How to know the True class in binary classification?

Hello and Greetings ,
In the model prediction below , I’d like to know how to determine that if model prediction > 0.5 the class is human and not horse ??
could someone help me ??

If you look at your training data you will probably see that the labels are 1 for humans and 0 for non-human. The training tries to learn parameters to reproduce those outputs for test images. In real life, however, the predictions are unlikely to be all 1s or 0s. Instead, they are a range of predictions, p, such that 0. <= p <= 1.. The closer p is to 1., the more confident the prediction of human. The closer p is to zero, the more confident the prediction of no -human. Near the middle of the range means less confident in either pick. Might be interesting to look at images with values at the two extremes and compare them to images with predictions near 0.5

You could set aside several training images with known labels and use them to test this out. Let us know if you see a pattern? (You wouldn’t do this in real life, but for simplicity and just for improving understanding you could also just run a training image through .predict(), hopefully the prediction matches the correct label.)

1 Like

Thank you for clarifying.

1 Like

You can actually use the ImageDataGenerator to determine your class labels. From the week 4, lab 1 notebook, go to the Data Preprocessing section and find the cell that begins with

from tensorflow.keras.preprocessing.image import ImageDataGenerator

then find the line that says

train_generator = train_datagen.flow_from_directory(

That line executes the flow_from_directory() method. The method returns a list of images and their labels which we store in the train_generator variable. To see which label has been assigned to which class, create a new cell after the ImageDataGenerator cell and run this code:

%matplotlib inline
import matplotlib.pyplot as plt

labeled_images = train_generator[0] 
images = labeled_images[0] 
labels = labeled_images[1]
print(labels[0:10], '\n')

plt.imshow(images[0])

For me, the first label is 0 and the first image is a horse. The tenth label is 1 and the tenth image is a human.

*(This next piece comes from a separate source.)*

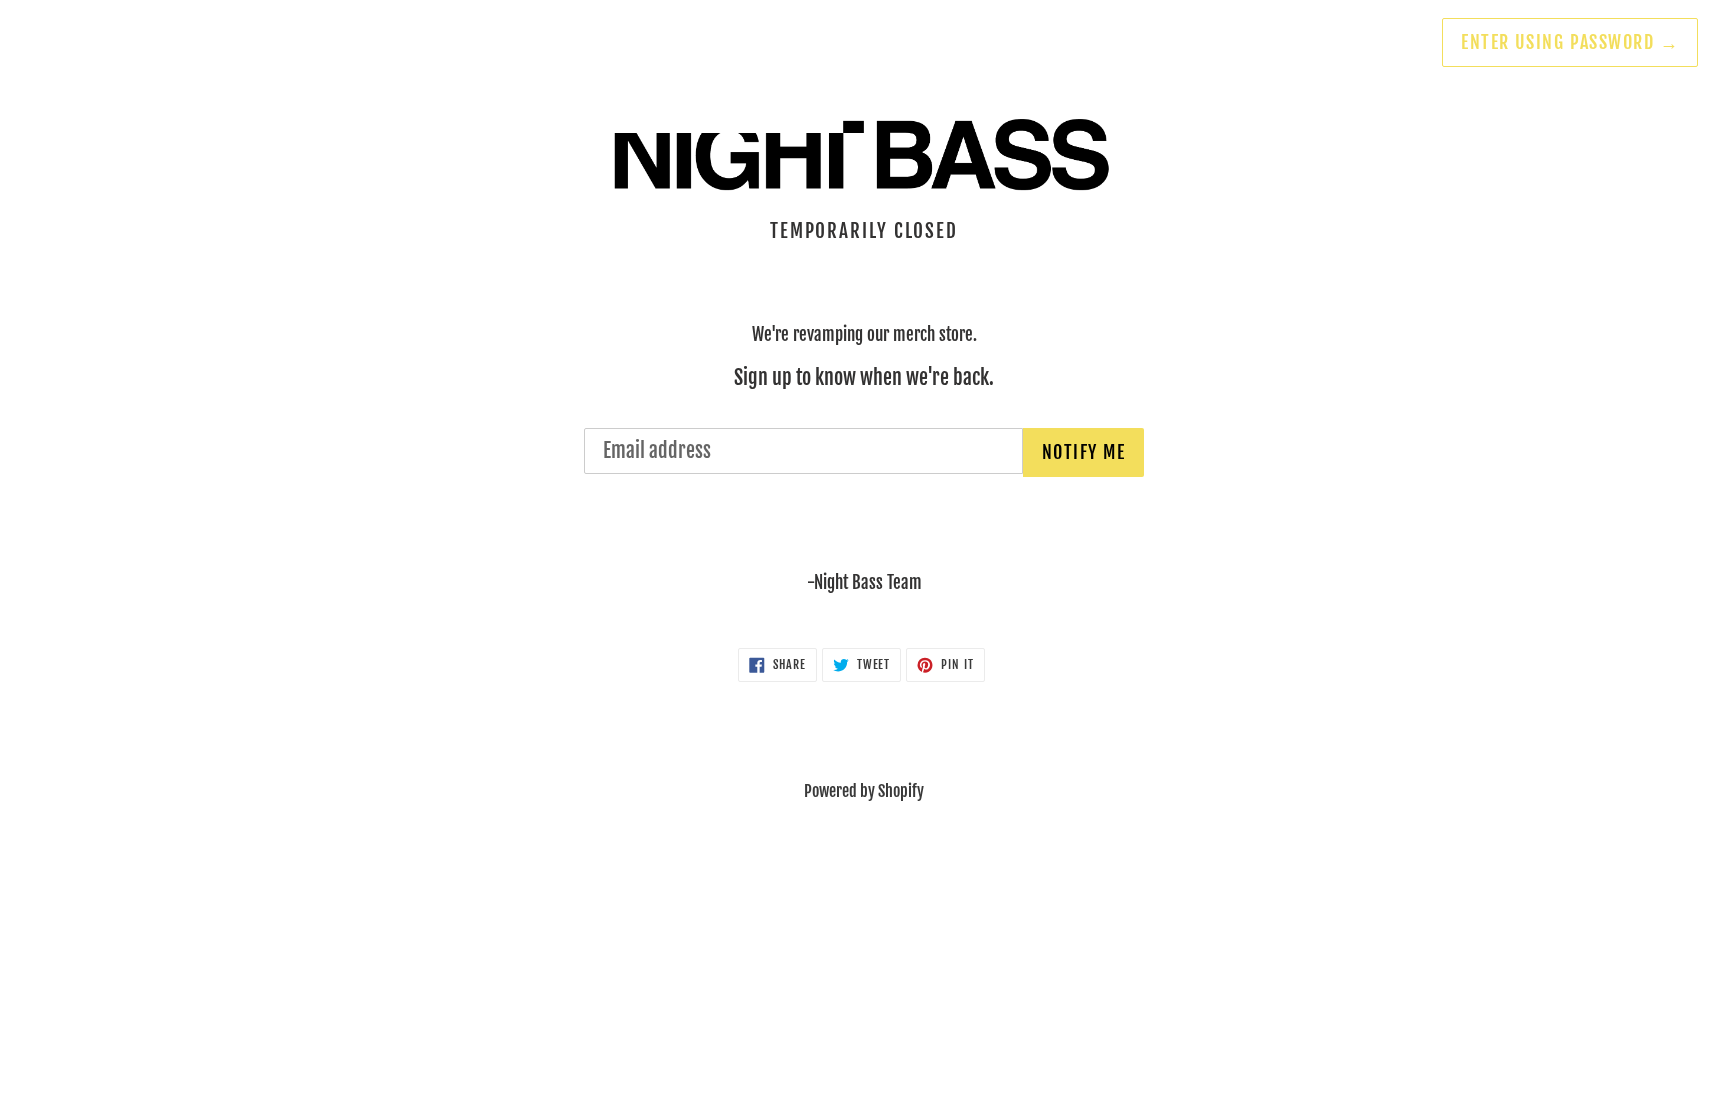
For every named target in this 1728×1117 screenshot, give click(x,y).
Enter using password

I’ve noticed that horse comes before human alphabetically and horse = 0. In the Cats vs Dogs classifier from the next course, cat occurs before dog and cat = 0. These may be coincidences, but `flow_from_directory()’ may assign binary labels alphabetically.

1 Like

I took the course in 2019 and forgot that it uses some of that fancy Keras voodoo. I’m old enough to remember when you had to have actual label files and assign values yourself :scream:

The part of my reply about the predicted value outputs is still relevant, but to understand how the labels are automagikally associated with the training images, you need to understand what is described in the Keras doc https://www.tensorflow.org/api_docs/python/tf/keras/preprocessing/image/ImageDataGenerator See the section on flow_from_directory() in particular the argument classes

  • Optional list of class subdirectories (e.g. ['dogs','cats'] ). Default: None. If not provided, the list of classes will be automatically inferred from the subdirectory names/structure under directory , where each subdirectory will be treated as a different class (and the order of the classes, which will map to the label indices, will be alphanumeric). The dictionary containing the mapping from class names to class indices can be obtained via the attribute class_indices*

(So no, it’s not coincidence)

that together with the argument class_mode Is what determines the labels. cheers.

1 Like

Great reference @ai_curious. I skimmed the method documentation but didn’t read carefully.

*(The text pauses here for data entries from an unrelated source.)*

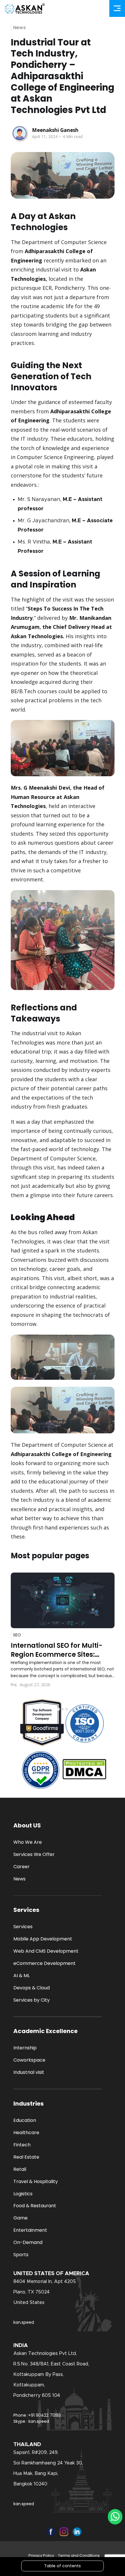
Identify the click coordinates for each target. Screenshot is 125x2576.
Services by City (31, 2000)
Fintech (22, 2144)
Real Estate (26, 2157)
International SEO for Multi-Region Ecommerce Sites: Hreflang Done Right (56, 1650)
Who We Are (27, 1842)
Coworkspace (29, 2060)
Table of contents (62, 2566)
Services (23, 1926)
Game (20, 2218)
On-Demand (27, 2242)
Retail (19, 2169)
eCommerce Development (44, 1963)
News (19, 27)
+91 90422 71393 (44, 2415)
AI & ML (21, 1975)
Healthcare (26, 2132)
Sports (20, 2254)
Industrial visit (28, 2072)
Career (21, 1866)
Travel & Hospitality (35, 2181)
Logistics (23, 2193)
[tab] (58, 1709)
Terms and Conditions (79, 2555)
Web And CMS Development (45, 1951)
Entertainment (30, 2230)
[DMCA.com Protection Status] (84, 1770)
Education (24, 2120)
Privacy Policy (41, 2555)
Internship (25, 2047)
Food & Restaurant (34, 2205)
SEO (17, 1635)
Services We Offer (34, 1854)
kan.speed (23, 2322)
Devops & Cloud (31, 1987)
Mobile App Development (42, 1938)
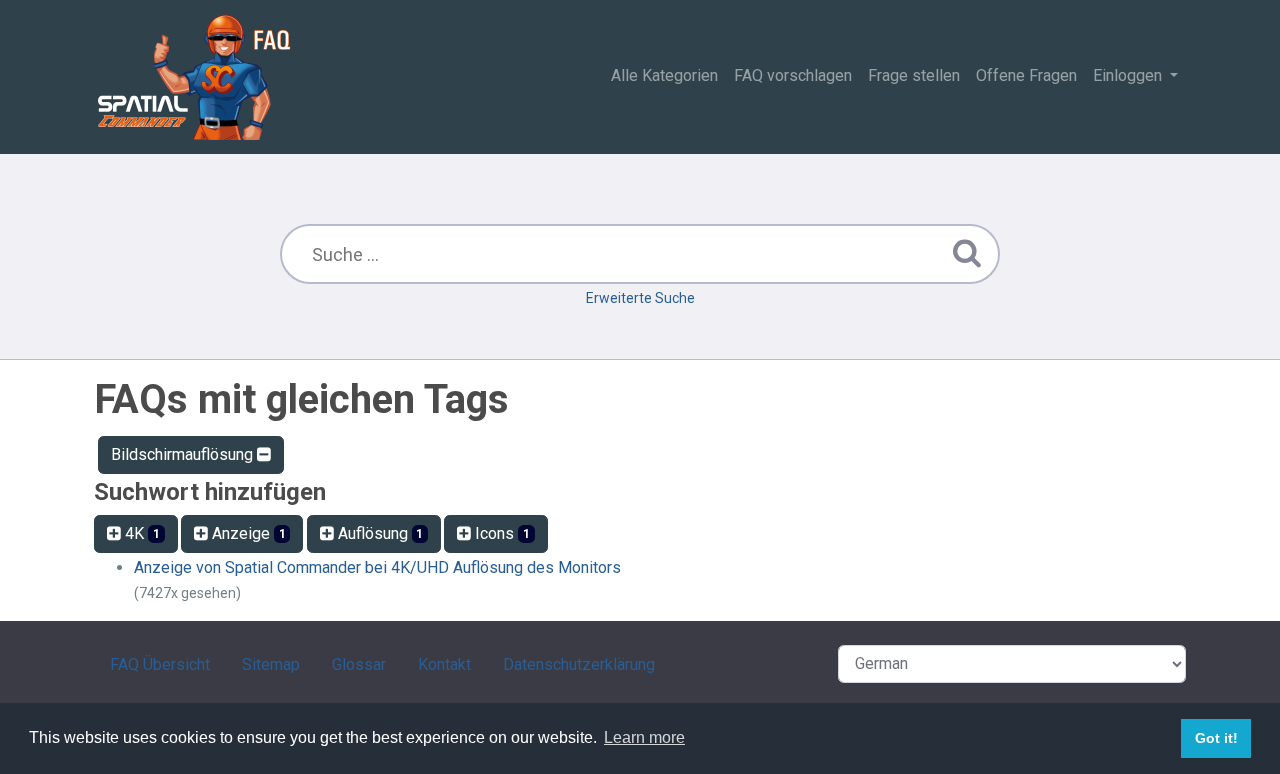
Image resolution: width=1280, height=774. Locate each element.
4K (140, 533)
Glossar (359, 664)
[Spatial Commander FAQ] (194, 76)
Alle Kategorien (664, 75)
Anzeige (247, 533)
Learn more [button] (644, 737)
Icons (500, 533)
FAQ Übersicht (160, 664)
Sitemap (271, 664)
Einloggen (1129, 75)
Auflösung (379, 533)
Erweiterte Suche (640, 298)
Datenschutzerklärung (579, 664)
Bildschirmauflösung (184, 454)
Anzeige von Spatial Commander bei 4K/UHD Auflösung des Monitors (377, 567)
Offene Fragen (1026, 75)
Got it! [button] (1216, 738)
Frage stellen (914, 75)
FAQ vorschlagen (793, 75)
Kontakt (444, 664)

You can specify the labels by passing the optional classes argument:

train_generator = train_datagen.flow_from_directory(
        'horse-or-human/',  # This is the source directory for training images
        target_size=(300, 300),  # All images will be resized to 300x300
        batch_size=128,
        class_mode='binary'
        classes=['horses', 'humans'])

would set the labels as horses=0, humans=1. These labs specifically omit that argument to let keras infer the class names from the directory names.

The easiest way to check the class labels now appears to be:

print( train_generator.class_indices )

{ ‘horses’ : 0, ‘humans’ : 1 }

3 Likes